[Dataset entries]
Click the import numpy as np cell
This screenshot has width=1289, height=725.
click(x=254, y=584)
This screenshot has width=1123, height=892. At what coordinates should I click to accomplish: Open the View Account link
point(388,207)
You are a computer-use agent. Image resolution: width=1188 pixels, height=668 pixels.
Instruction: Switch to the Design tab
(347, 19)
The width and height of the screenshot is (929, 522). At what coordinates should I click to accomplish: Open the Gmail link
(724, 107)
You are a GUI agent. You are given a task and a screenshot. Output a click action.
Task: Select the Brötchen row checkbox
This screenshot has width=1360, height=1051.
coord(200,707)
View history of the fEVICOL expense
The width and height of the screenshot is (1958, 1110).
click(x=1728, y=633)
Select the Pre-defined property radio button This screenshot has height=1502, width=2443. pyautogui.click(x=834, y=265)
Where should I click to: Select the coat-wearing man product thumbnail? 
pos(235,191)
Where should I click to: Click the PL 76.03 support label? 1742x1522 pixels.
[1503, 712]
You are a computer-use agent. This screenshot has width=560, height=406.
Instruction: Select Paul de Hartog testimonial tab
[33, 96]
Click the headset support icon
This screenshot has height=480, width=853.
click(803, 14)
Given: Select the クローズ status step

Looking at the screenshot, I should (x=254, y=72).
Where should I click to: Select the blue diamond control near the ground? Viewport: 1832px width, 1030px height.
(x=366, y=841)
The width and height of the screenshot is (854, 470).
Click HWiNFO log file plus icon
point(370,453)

= What is needed =
With the line that contains "Instruction: Select Paul" as the first and the final line of the data as the last, repeat every line in that span exactly.

= Your solution =
Instruction: Select Paul de Hartog testimonial tab
[33, 96]
Click the headset support icon
This screenshot has height=480, width=853.
click(803, 14)
Given: Select the クローズ status step

Looking at the screenshot, I should (x=254, y=72).
Where should I click to: Select the blue diamond control near the ground? Viewport: 1832px width, 1030px height.
(x=366, y=841)
The width and height of the screenshot is (854, 470).
Click HWiNFO log file plus icon
point(370,453)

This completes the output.